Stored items
----------------------------------------

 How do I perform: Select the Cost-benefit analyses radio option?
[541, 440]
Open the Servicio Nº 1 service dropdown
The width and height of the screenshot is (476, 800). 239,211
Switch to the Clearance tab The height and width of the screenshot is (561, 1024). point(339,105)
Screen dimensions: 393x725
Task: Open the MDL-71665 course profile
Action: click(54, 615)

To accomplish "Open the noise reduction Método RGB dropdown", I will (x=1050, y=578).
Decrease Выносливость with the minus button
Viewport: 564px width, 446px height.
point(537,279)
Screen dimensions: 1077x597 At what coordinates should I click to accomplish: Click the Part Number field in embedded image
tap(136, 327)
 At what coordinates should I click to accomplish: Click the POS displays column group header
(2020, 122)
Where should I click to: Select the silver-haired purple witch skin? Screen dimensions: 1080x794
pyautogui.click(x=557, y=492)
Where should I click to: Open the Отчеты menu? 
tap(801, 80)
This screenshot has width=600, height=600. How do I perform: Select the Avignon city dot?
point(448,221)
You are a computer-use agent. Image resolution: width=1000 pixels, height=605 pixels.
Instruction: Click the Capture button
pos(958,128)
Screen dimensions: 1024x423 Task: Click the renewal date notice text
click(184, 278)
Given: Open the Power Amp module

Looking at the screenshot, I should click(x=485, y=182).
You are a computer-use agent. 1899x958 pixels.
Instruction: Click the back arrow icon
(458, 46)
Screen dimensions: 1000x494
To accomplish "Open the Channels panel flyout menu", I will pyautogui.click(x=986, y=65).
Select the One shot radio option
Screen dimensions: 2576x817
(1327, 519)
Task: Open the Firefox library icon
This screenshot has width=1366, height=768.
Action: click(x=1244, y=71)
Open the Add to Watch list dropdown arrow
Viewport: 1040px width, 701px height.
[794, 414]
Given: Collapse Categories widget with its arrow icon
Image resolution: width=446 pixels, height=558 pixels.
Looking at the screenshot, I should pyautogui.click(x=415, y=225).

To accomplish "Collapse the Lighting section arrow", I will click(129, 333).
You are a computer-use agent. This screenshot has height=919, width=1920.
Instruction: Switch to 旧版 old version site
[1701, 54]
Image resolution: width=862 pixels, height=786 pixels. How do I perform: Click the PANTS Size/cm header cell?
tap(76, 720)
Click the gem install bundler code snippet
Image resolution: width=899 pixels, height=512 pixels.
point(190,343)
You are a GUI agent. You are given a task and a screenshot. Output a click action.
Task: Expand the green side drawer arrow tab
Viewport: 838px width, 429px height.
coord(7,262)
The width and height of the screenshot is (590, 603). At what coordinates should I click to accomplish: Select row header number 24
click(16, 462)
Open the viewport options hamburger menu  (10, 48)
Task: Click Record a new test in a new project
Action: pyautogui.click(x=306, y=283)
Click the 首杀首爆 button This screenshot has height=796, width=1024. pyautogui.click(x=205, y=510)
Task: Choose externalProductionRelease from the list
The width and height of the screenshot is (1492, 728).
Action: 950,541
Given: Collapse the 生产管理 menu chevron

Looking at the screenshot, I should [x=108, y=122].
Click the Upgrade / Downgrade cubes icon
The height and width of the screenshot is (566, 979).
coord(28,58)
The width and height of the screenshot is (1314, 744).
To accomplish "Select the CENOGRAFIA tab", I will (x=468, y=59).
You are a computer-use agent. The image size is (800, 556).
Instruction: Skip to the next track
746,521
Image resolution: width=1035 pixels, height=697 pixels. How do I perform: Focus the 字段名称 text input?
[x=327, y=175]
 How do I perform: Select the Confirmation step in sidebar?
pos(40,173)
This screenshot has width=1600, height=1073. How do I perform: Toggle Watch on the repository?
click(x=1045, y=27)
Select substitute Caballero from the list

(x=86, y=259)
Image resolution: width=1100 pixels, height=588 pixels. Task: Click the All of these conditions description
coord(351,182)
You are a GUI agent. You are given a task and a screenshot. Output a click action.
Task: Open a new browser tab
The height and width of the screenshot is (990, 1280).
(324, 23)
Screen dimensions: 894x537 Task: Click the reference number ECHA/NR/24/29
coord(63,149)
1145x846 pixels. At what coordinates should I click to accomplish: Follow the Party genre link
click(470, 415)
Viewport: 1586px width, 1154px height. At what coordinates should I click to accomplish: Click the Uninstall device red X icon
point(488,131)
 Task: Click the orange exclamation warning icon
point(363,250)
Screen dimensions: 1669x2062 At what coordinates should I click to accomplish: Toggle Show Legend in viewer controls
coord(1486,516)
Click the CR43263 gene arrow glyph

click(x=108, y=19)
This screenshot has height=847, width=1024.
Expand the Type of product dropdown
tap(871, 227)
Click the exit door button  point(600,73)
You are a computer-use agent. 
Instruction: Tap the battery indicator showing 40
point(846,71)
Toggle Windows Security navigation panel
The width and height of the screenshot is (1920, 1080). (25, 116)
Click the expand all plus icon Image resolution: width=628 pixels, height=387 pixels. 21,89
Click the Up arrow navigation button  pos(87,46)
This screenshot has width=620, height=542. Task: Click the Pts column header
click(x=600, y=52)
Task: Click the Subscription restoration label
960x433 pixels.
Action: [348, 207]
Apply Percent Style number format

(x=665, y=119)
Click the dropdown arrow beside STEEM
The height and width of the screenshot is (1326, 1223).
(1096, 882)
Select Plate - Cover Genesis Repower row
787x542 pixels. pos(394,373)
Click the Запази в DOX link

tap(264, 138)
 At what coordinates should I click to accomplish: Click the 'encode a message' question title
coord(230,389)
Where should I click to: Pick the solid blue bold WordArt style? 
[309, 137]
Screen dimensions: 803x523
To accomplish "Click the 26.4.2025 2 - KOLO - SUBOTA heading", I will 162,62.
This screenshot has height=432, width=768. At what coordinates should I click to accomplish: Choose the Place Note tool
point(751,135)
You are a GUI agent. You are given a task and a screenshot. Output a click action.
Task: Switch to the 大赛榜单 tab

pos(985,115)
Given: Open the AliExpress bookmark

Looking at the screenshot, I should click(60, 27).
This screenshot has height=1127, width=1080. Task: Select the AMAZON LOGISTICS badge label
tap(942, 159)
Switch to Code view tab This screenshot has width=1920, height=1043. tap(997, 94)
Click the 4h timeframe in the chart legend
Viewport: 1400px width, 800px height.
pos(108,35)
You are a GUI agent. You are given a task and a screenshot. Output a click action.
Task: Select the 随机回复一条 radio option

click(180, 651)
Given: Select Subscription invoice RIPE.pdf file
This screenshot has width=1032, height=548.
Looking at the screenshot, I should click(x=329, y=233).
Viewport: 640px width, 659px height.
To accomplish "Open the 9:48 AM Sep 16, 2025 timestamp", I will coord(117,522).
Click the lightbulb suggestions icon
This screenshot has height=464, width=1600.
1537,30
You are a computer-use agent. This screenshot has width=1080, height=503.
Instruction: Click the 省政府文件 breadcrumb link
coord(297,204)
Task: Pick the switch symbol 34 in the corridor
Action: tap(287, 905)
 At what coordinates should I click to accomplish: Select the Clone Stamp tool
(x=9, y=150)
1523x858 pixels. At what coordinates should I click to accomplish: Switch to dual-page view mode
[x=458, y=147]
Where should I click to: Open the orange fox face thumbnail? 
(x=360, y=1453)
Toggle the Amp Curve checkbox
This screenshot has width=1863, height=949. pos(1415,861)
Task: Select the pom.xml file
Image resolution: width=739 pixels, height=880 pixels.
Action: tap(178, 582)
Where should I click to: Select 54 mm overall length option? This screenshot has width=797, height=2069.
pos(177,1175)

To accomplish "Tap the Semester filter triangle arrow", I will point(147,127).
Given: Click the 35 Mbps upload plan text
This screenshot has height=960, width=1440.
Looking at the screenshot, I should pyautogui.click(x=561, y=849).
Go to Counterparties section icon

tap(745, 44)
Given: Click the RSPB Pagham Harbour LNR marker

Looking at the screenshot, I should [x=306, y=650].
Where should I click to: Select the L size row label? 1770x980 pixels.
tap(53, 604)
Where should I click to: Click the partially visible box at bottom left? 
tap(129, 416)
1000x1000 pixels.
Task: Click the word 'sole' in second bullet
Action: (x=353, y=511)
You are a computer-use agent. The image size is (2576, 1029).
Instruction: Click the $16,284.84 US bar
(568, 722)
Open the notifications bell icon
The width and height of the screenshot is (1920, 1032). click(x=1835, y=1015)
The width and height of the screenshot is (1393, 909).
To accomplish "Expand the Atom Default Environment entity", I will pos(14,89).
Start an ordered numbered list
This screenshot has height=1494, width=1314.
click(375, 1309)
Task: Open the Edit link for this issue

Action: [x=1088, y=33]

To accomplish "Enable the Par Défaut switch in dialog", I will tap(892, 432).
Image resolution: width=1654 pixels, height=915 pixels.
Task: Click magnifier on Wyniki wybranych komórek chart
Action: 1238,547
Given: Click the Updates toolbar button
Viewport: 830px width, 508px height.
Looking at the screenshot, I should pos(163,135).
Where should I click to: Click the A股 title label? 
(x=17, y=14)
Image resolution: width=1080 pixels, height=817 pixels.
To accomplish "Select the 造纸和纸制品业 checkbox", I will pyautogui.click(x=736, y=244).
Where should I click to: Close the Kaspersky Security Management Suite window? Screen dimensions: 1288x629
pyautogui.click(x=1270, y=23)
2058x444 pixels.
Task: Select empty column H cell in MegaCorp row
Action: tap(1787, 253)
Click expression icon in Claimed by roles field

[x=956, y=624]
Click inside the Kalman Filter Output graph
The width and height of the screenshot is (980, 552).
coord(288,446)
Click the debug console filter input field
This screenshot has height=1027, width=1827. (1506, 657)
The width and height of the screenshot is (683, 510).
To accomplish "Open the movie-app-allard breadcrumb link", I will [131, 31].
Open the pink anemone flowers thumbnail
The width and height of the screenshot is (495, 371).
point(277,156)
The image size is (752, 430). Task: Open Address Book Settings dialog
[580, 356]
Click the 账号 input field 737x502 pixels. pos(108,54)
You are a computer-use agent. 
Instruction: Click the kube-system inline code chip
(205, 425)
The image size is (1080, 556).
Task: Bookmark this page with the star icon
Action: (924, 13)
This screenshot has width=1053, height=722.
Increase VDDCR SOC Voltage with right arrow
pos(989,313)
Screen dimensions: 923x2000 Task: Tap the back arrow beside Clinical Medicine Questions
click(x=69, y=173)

----------------------------------------

Exercise - What is needed is an exact copy of the entries from their first line down to the line with "Select the One shot radio option", that line included, and nothing beyond it.

Finished exercise -
 How do I perform: Select the Cost-benefit analyses radio option?
[541, 440]
Open the Servicio Nº 1 service dropdown
The width and height of the screenshot is (476, 800). 239,211
Switch to the Clearance tab The height and width of the screenshot is (561, 1024). point(339,105)
Screen dimensions: 393x725
Task: Open the MDL-71665 course profile
Action: click(54, 615)

To accomplish "Open the noise reduction Método RGB dropdown", I will (x=1050, y=578).
Decrease Выносливость with the minus button
Viewport: 564px width, 446px height.
point(537,279)
Screen dimensions: 1077x597 At what coordinates should I click to accomplish: Click the Part Number field in embedded image
tap(136, 327)
 At what coordinates should I click to accomplish: Click the POS displays column group header
(2020, 122)
Where should I click to: Select the silver-haired purple witch skin? Screen dimensions: 1080x794
pyautogui.click(x=557, y=492)
Where should I click to: Open the Отчеты menu? 
tap(801, 80)
This screenshot has width=600, height=600. How do I perform: Select the Avignon city dot?
point(448,221)
You are a computer-use agent. Image resolution: width=1000 pixels, height=605 pixels.
Instruction: Click the Capture button
pos(958,128)
Screen dimensions: 1024x423 Task: Click the renewal date notice text
click(184, 278)
Given: Open the Power Amp module

Looking at the screenshot, I should click(x=485, y=182).
You are a computer-use agent. 1899x958 pixels.
Instruction: Click the back arrow icon
(458, 46)
Screen dimensions: 1000x494
To accomplish "Open the Channels panel flyout menu", I will pyautogui.click(x=986, y=65).
Select the One shot radio option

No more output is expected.